┌──

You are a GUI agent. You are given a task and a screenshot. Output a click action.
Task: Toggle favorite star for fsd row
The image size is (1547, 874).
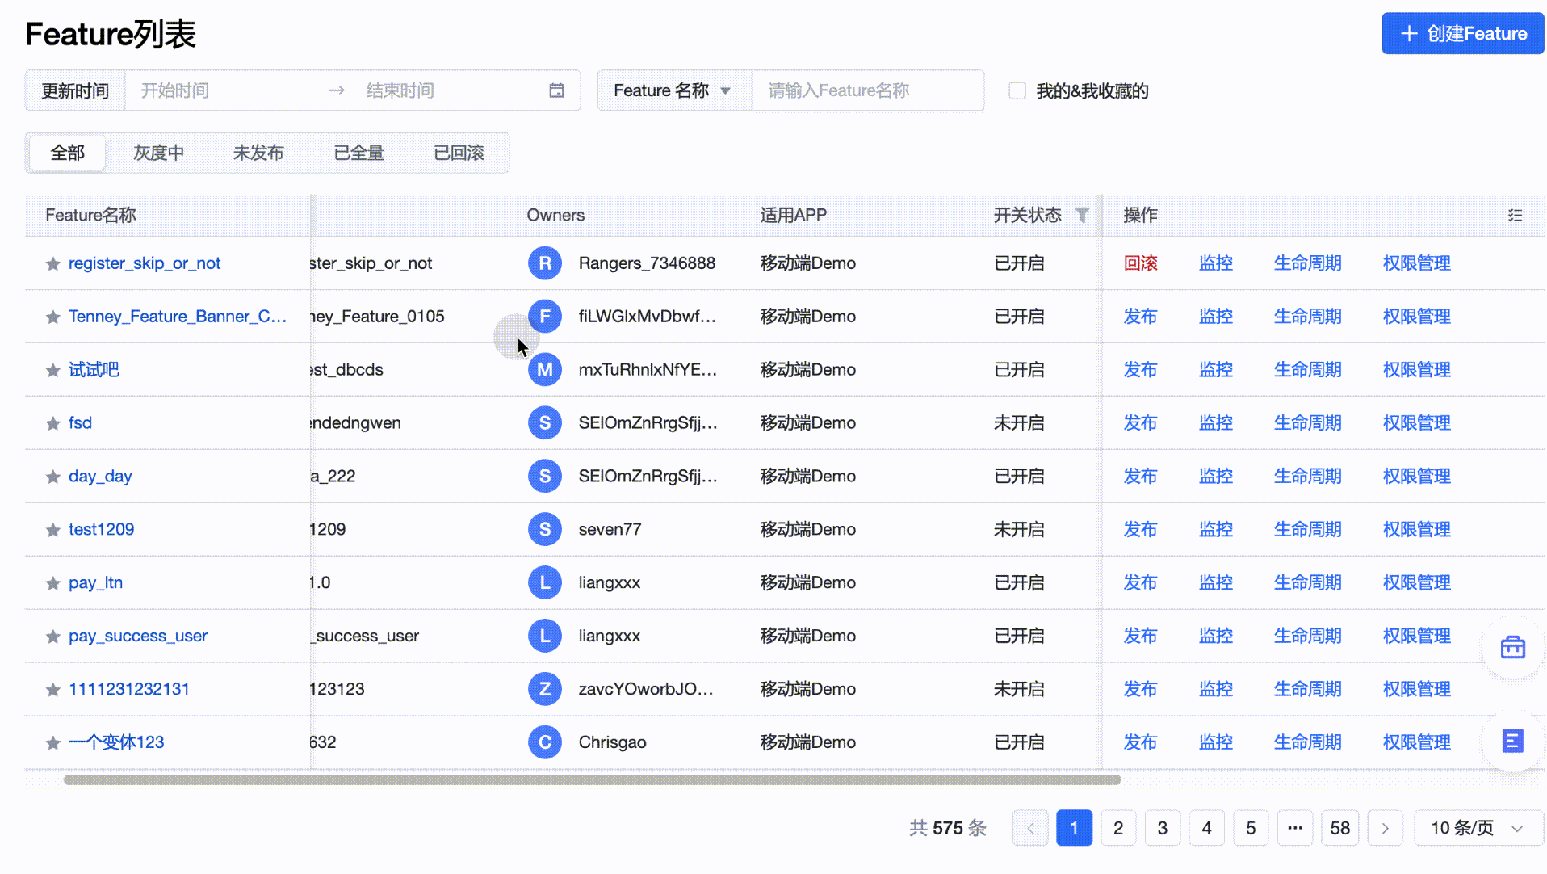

└──
┌──

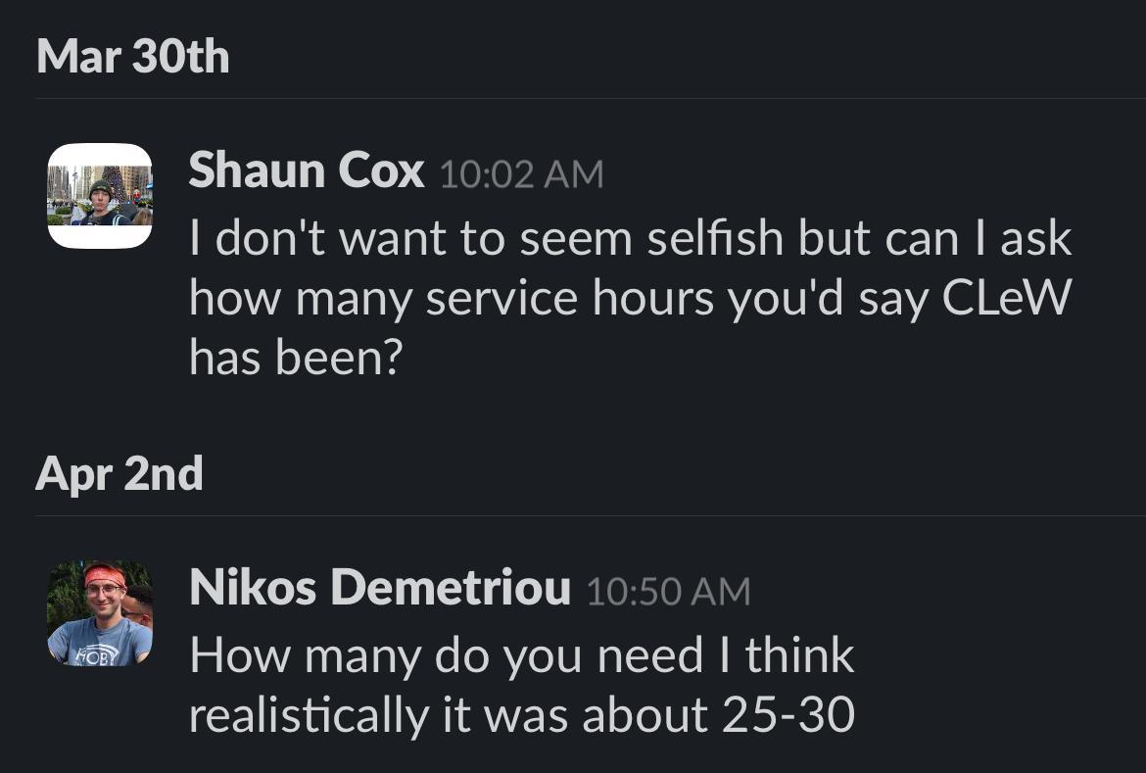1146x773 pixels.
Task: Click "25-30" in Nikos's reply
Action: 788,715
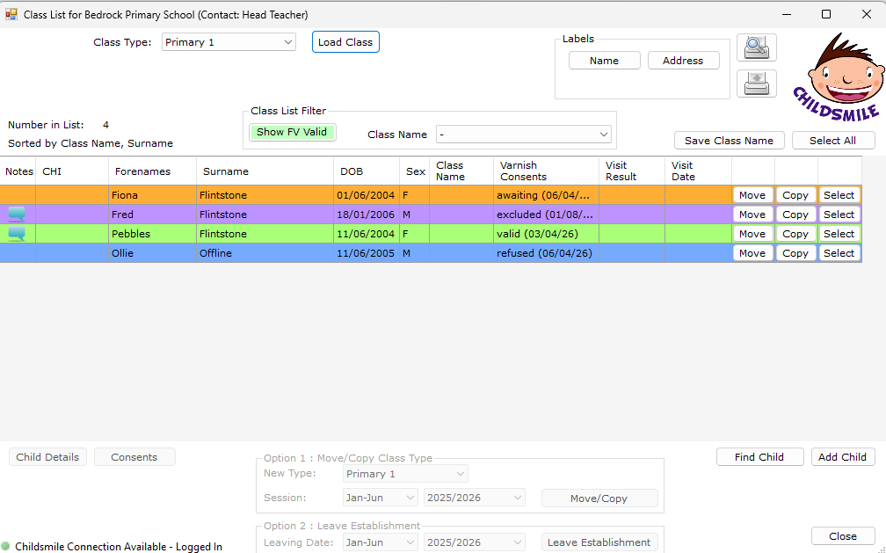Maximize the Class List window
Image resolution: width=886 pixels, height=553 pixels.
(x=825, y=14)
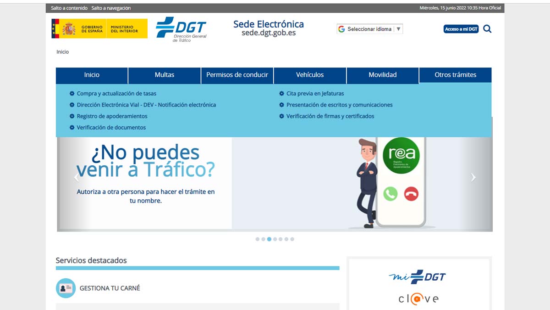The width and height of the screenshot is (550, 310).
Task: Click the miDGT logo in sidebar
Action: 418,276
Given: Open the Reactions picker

└──
┌──

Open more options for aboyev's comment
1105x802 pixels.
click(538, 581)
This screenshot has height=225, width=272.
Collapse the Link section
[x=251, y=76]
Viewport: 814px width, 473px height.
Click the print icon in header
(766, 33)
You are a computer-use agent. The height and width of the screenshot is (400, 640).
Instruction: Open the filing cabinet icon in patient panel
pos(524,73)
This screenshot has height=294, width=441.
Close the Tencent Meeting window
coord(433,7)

└──

Copy out every line from the data above in which the word "agent" occurs.

You are a GUI agent. You are given a task and a screenshot. Output a click action.
You are a computer-use agent. The height and width of the screenshot is (400, 640).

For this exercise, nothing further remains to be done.